Task goal: Which lines in the records below contain the string "screenshot"? Copy each of those lines in full.

Data listing:
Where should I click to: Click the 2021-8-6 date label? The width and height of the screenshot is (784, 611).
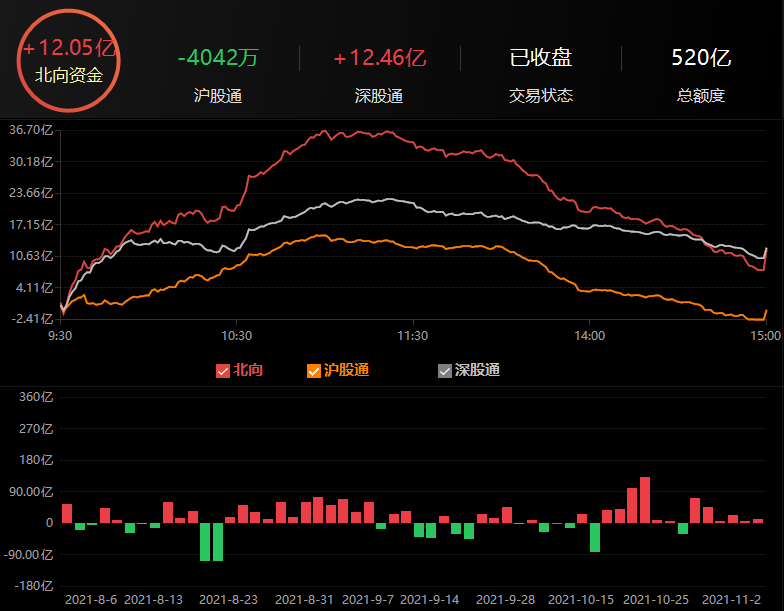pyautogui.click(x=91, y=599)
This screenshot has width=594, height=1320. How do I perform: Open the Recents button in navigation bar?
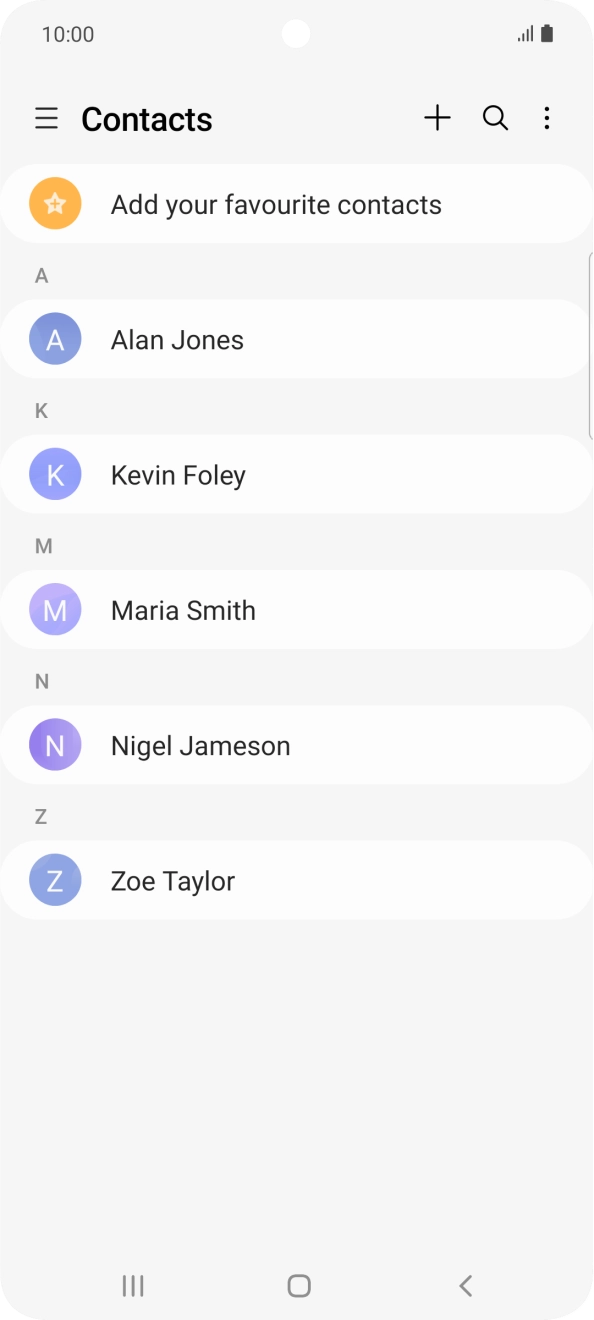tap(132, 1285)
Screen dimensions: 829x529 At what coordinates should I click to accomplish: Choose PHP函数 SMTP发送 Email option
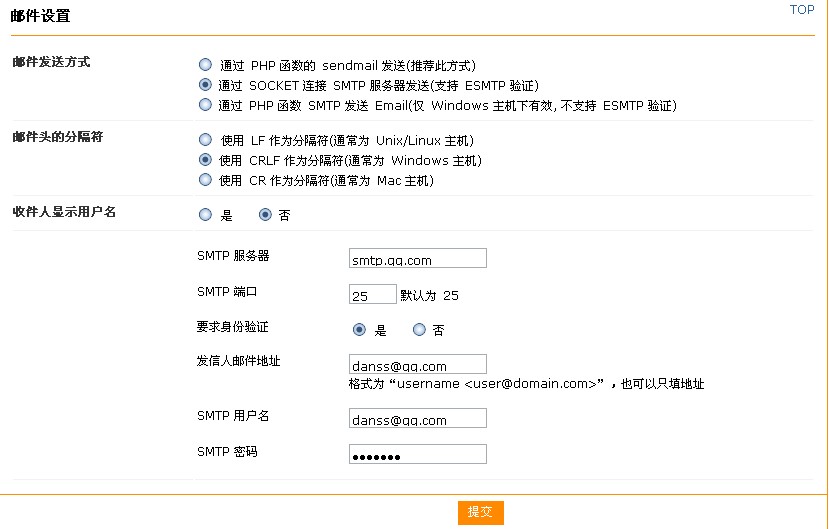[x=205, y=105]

* * *

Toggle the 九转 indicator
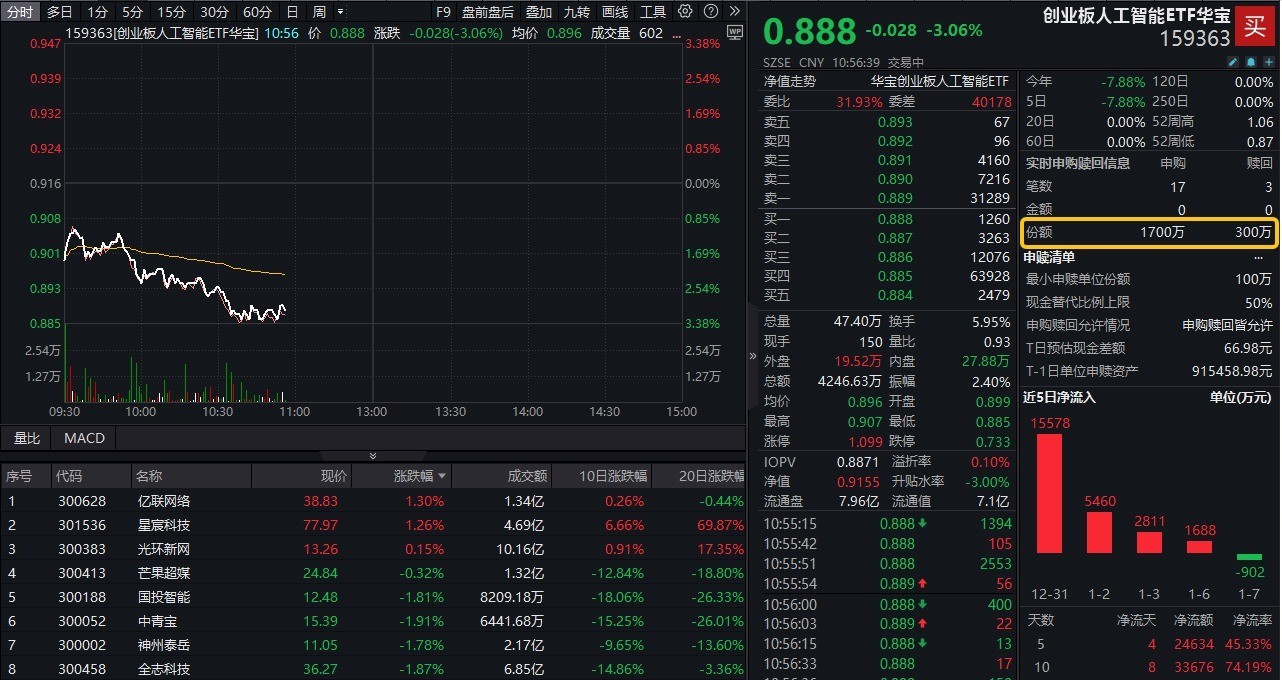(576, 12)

* * *

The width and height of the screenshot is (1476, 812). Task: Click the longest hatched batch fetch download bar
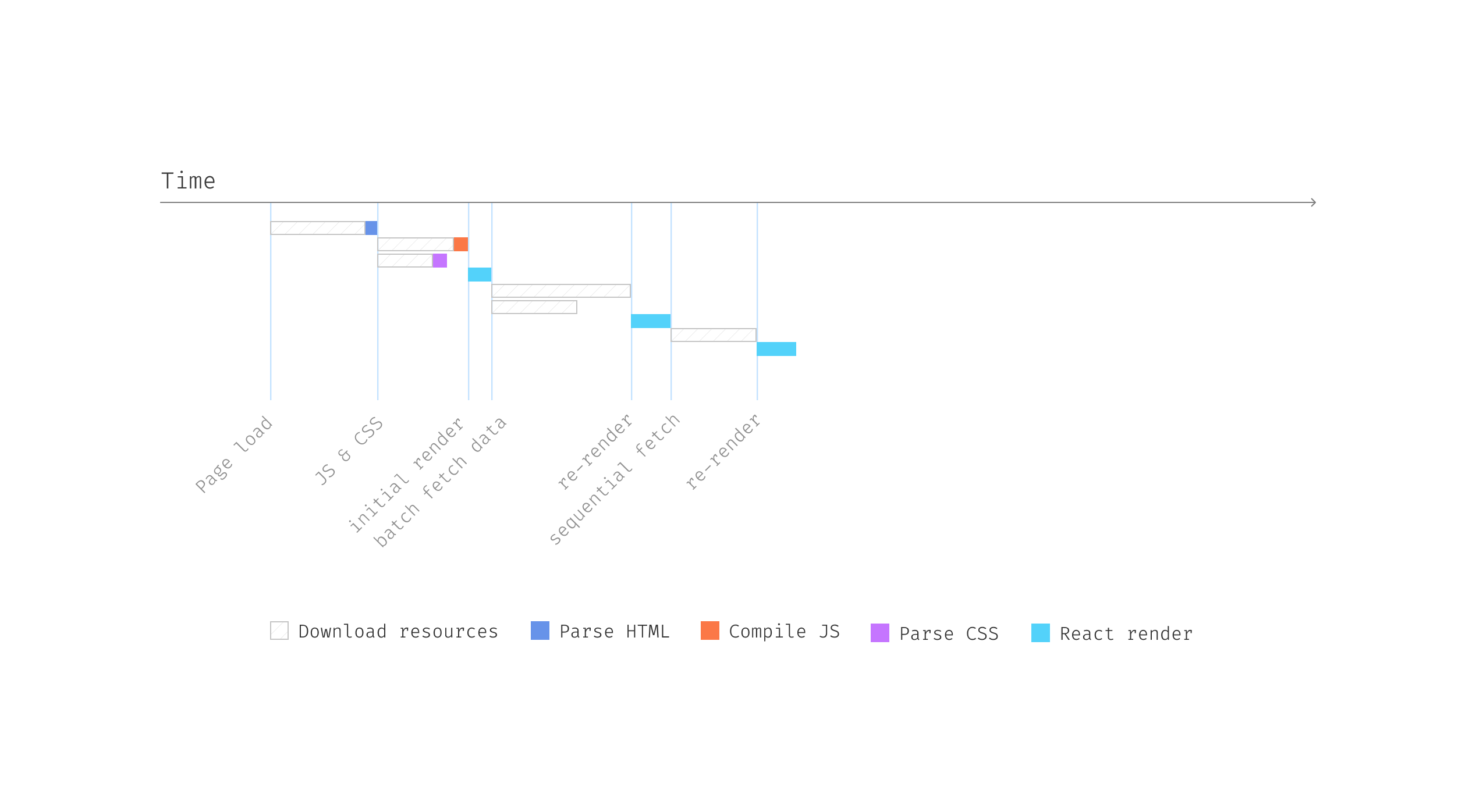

The reply:
Where should I click to: Click the 2021-8-6 date label? The width and height of the screenshot is (784, 611).
This screenshot has width=594, height=1320. How do I perform: Open the Recents button in navigation bar?
The width and height of the screenshot is (1476, 812). Task: Click the longest hatched batch fetch download bar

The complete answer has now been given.